Suddenly, I said, “Think I could make a right here?” Right was into water. I made like I’d do it, crash through the guardrail, then down. Caitlin screamed. She grabbed for the wheel. I shoved her away so her fingers clawed the air. She tried again, gripping both my hands. The car swerved left into the path of a Bronco towing a boat. I pulled it back. My mind knew what she was doing, but my eyes didn’t. I couldn’t see her. She was shrieking. God, shut up! Her voice deafened me, and it was all around, in my ears, making me lose all control. She tried to grab the wheel. Blind and deaf, I drove, sun hot on my face. I had to get her off me. God, I just had to get her off me. Get her off me! Get off me! Get off!

Next thing I knew, I was driving on land.
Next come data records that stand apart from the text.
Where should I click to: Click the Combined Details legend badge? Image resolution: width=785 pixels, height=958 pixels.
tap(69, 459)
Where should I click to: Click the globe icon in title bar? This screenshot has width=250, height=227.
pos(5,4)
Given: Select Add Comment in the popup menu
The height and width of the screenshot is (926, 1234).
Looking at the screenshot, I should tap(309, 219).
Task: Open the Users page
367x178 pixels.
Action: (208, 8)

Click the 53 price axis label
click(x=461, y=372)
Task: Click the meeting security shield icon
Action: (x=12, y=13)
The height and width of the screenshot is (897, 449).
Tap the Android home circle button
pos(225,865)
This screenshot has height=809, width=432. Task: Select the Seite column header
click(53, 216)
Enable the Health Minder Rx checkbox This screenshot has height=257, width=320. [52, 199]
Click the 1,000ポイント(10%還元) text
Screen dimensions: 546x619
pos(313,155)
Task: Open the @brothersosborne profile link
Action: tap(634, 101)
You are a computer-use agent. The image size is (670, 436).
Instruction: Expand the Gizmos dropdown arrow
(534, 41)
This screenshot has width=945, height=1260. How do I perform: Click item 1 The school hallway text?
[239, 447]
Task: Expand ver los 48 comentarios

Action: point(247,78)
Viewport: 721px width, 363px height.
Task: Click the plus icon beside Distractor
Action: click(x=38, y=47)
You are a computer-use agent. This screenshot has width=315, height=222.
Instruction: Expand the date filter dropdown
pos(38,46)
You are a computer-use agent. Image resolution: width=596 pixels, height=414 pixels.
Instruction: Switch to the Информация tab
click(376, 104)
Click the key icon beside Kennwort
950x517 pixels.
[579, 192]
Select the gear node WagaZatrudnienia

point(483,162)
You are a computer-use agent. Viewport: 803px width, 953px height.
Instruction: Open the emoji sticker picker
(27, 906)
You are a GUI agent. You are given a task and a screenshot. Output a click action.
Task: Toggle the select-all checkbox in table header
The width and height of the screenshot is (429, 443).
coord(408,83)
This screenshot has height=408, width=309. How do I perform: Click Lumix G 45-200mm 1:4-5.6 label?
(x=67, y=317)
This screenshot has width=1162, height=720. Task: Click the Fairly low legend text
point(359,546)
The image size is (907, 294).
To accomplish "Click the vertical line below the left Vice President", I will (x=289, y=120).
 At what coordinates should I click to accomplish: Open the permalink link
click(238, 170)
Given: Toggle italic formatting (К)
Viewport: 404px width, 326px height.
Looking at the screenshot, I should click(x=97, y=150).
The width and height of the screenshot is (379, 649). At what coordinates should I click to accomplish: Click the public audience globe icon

I couldn’t tell you whether it was minutes or hours later. Caitlin hung across the seat, head cradled in her fingers. My hand throbbed, and I knew I’d hit her. I’d hit her. I was tired. She’d worn me out, but the anger inside me dissolved, replaced by that regret. But I’d had to stop her. She’d been irrational, overwrought, shouldn’t have touched the wheel. She could have killed us. I looked at her. The seat was the length of a football field. Caitlin faced the window. She was so beautiful. Ahead was a red pickup with a Jesus fish. It was going at a good clip, but when we reached the next passing zone, I overtook it and a few other cars. Cat stiffened. I merged back into traffic and reached to stroke her hair
.

She lifted her head, cautious as a runner stealing home, and stared
.

“Are you all right, Caitlin?” I asked
.

When she didn’t answer, I repeated the question
.

She shook her head. “You hit me.”

I told her no. I hadn’t. I mean, she was grabbing the wheel. We’d almost creamed the Bronco. I had to get her off me before we got killed
.

“Because you were driving off the bridge,” she said
.

I laughed and said she knew me better. I was just screwing around, like when we kidnapped them from Jessica’s. I’d never do it for real. Besides, we’d have crashed the guardrail, and I’d have gotten killed for wrecking the car
.

“But you hit me, Nick.” She leaned out the window toward the sideview mirror to see if her cheek was getting red
.

And it was. I didn’t expect it to be red, but it was—a little. I hadn’t hit her hard, just enough to get her off me. I said, “Don’t you know you shouldn’t grab the wheel when someone’s driving?”